Le-pilote-du-danube.jpgC’est d’un bien innocent pari qu’Ilia Bush, le tout nouveau vainqueur du concours de pêche organisé par la ligue danubienne, semble avoir pris pour témoin, en ce jour de 1876, les membres de la respectable société : descendre le Danube, depuis la source jusqu’à la mer morte, soit sur 3000km, avec pour seule ressource le produit de sa pêche. Un pari risqué cependant, en ces années où la révolte nationale bulgare gronde, pendant que sur une rive et l’autre du Danube, le conflit se prépare. Et voilà que depuis quelques temps une féroce bande de bandit semble avoir élu domicile le long des rives du grand fleuve. Embarqué incognito aux côtés d’Ilia Bush, Karl Dragosh , chef de la police danubienne profite de l’audacieuse équipée pour mener l’enquête…

 

On retrouve dans ce Jules Verne posthume nombre des ingrédients qui ont fait la renommée des romans plus connus du célèbre auteur pour la jeunesse : une innocente confrérie (ici une société de pêche) réunissant des membres de tous horizons autour d’une passion commune (qui peut les rendre un peu ridicule) pris à témoin d’un audacieux pari (ici descendre le Danube) sert de prétexte à un récit encyclopédique teinté d’une pointe d’aventure. Ce roman n’échappe pas au genre. C’est une sorte de développement le long d’une carte de géographie, à travers l’Europe, tout au long du Danube, dans lequel Jules Verne trouve assez habillement à combiner plusieurs motifs : sentimental, politique, policier – un peu comme dans Michel Strogoff, l’un des plus réussis selon moi des romans de Jules Verne. Le motif sentimental et le motif politique se combinent : ayant dû s’éloigner de Bulgarie, où il est recherché par les autorités turques, Serge Ladko, pilote et pêcheur émérite, qui est aussi un partisan bulgare, a laissé sa femme chez lui dont il est sans nouvelles. Très inquiet, il monte le subterfuge d’une expédition le long du Danube, sous une fausse identité, celle du lauréat Ilia Bush, afin de s’efforcer de gagner son pays sans y être reconnu.

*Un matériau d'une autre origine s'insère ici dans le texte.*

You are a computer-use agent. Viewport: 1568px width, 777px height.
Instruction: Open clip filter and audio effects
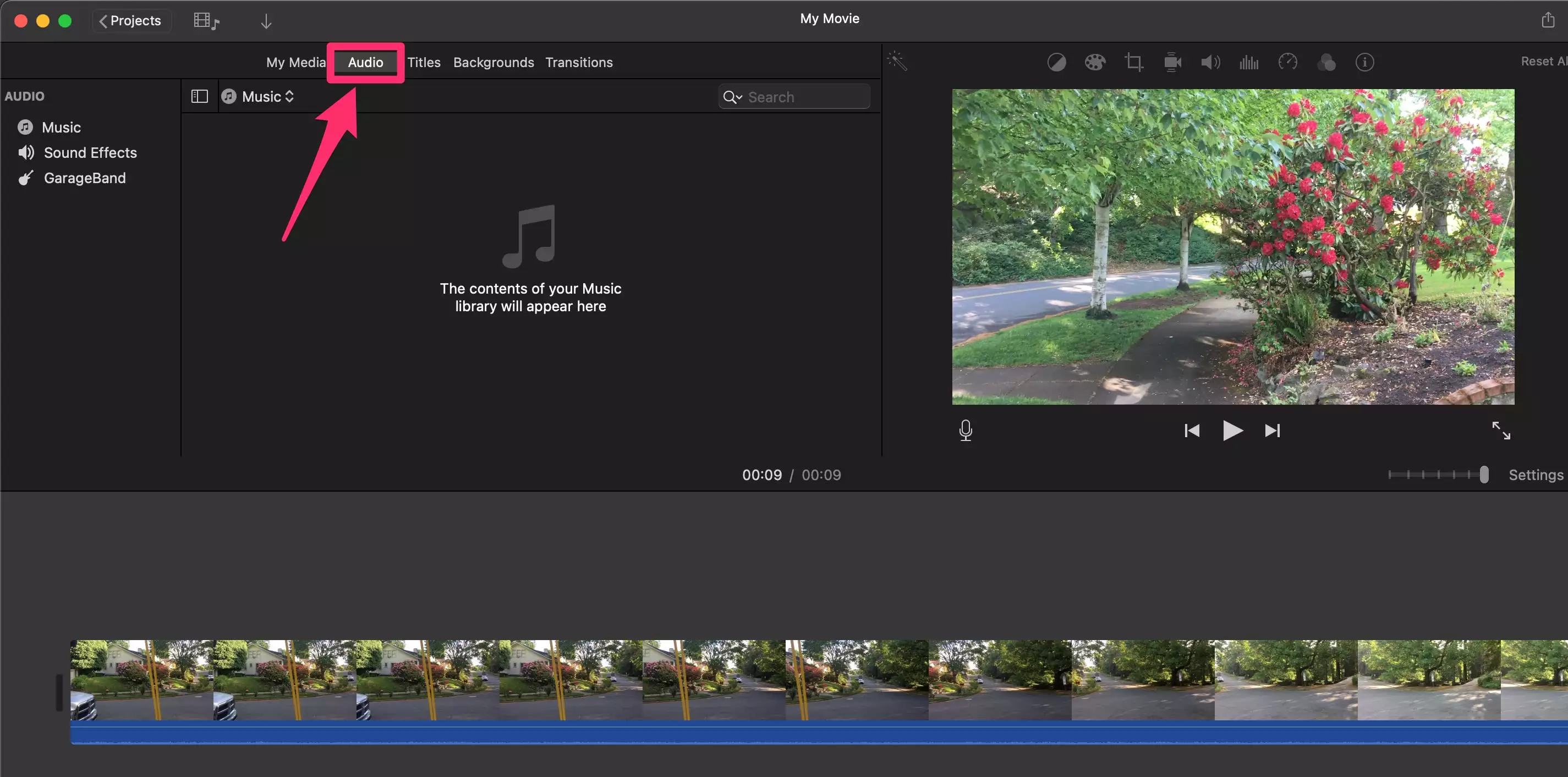[x=1326, y=62]
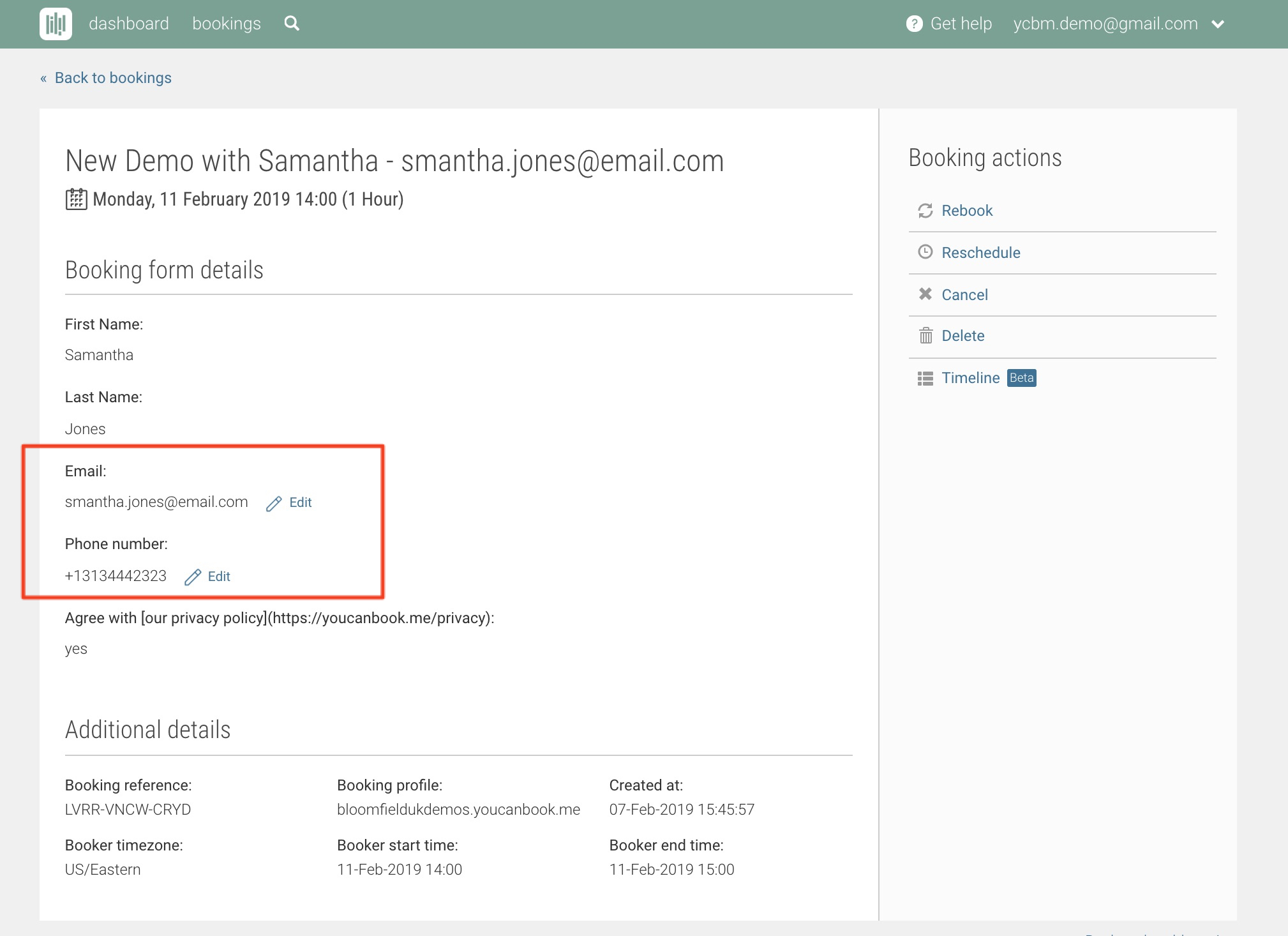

Mais c’est compter sans les inimitiés et les jalousies dont Ladko est l’objet : Yvan Striga, son ennemi personnel, qui fut en son temps éconduit par la femme de Serge Ladko, qu’il vient d’enlever, vole, torture et tue tout au long du Danube, en se faisant passer pour un certain Serge Ladko. Des méfaits qui ne tardent pas à attirer l’attention du policier Karl Dragosh sur le prétendu Ilia Bush.

 

Je ne m’attendais pas à trouver Jules Verne auteur de roman policier. Et pourtant celui-ci est assez réussi, à condition qu’on n’y cherche pas autre chose que le moyen de passer agréablement quelques heures de détente. Publié de façon posthume et assez remanié par Michel Verne (le fils de Jules), c’est un récit plutôt efficace, qui offre, en plus de l’action politico-sentimentale rythmant le récit, d’agréables moments de descente du fleuve en liberté. Un mélange original de l’action policière et des plaisirs de l’eau qui n’est pas très éloigné du beau roman d’atmosphère d’Erskine Childers, L’Énigme des sables.